I know many of my friends who are now tapping their 457 each month to pay their rent.
They on average pulling out about 300 a month. With an average balance in their account of about 30,000
they can get away with that for a few years but in a few years they will have nothing left.
winner – looser, diffrent by economic periode. but who know if we can find back to normal or horrible time in future. cash is worthless 🙂
Best Buy is doing great, they got a good customer service now, same prices as Amazon
Are we spending more, or are things more expensive.
I worked at several fortune 100 companies, and other corporations. The people who were let go were not generally under performers. Just not the best schmoozers. The people who were promoted were often from minorities and were at every networking event. They did not really care about the company or the customers, just their own career progression. Kevin has never worked in corporate American and I don’t think really understands corporate politics.

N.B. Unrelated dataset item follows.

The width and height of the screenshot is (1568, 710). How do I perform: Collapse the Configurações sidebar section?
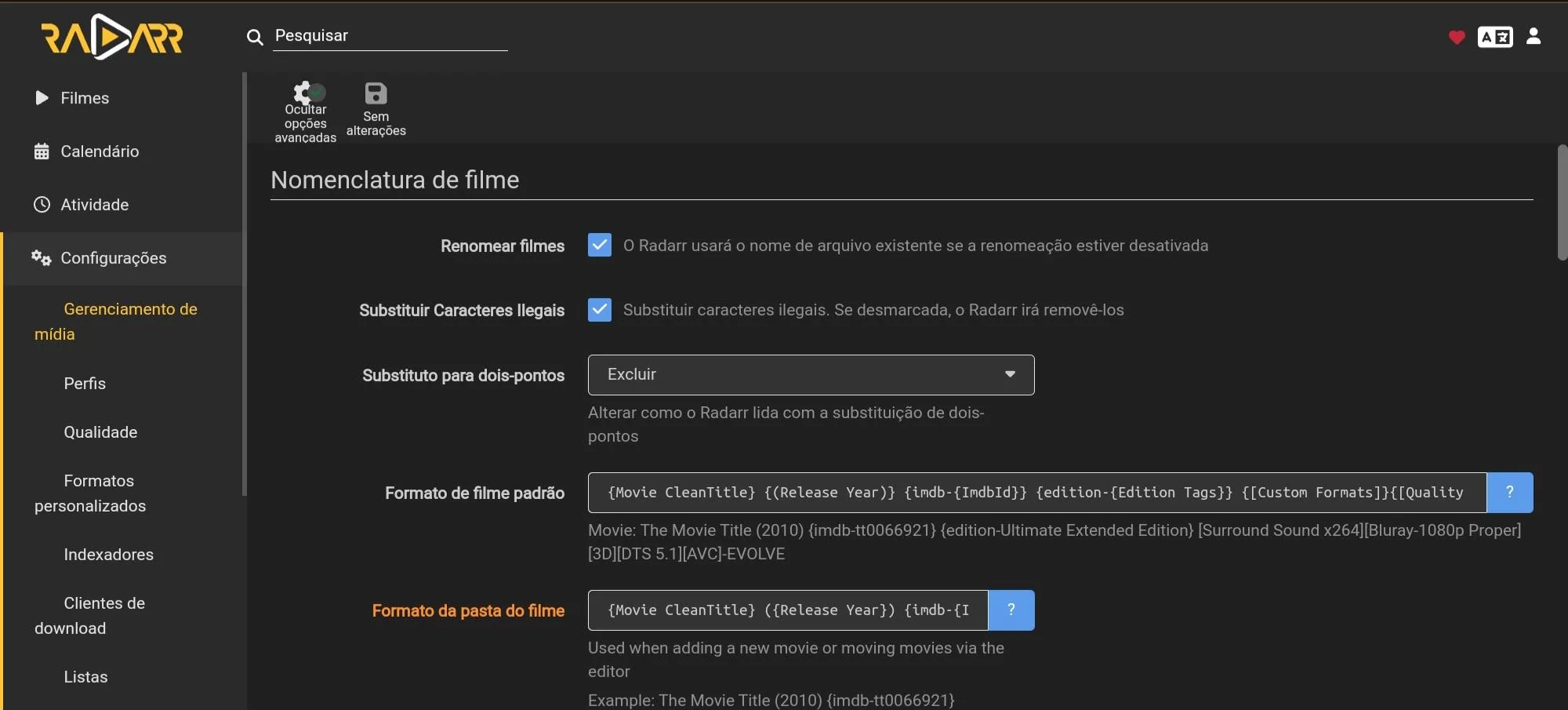[113, 258]

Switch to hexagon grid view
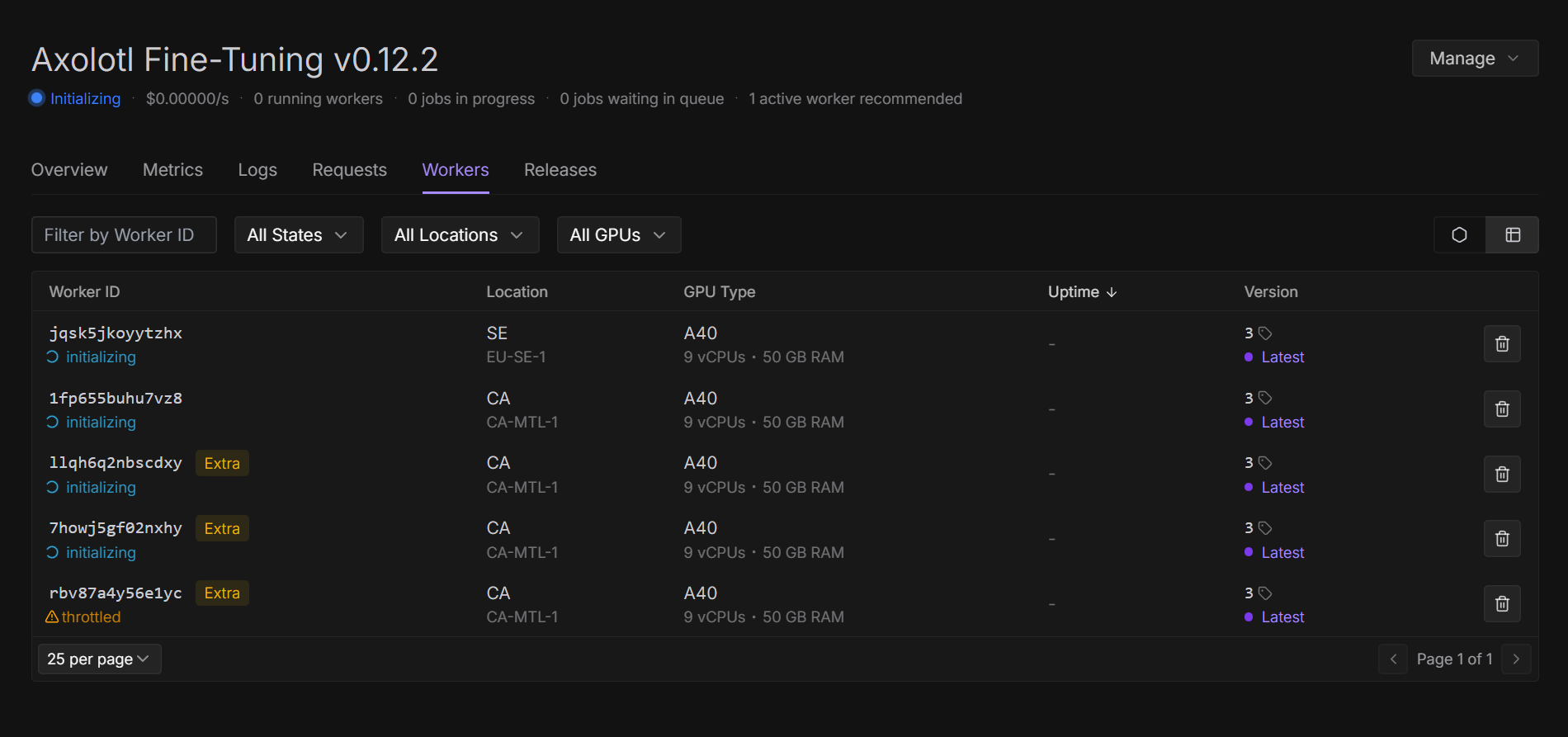point(1459,235)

the west needs to speed up automation and solar and recyclng so they can de-source the entire supply chain from hostile authocracies then inflation will be gone forever and the authocracies will return to the dark ages where they belong without the payments and intelectual capital from from the west.
ftx?
It doesn't make sense how there is no slowdown where I live. Low income families are splurging and traveling without a concern. Could the continued SNAP benefits and government assistance be causing this?
if layoffs are healthy, then the massive covid layoffs should have been enough. There is zero reason ocmpanies should have to lay off anyone only 2 years after the massive covid layoffs
Kevin, looking at the S & P 500 as a measure for the economy health is very narrow. Tons of mid and small companies are being decimated.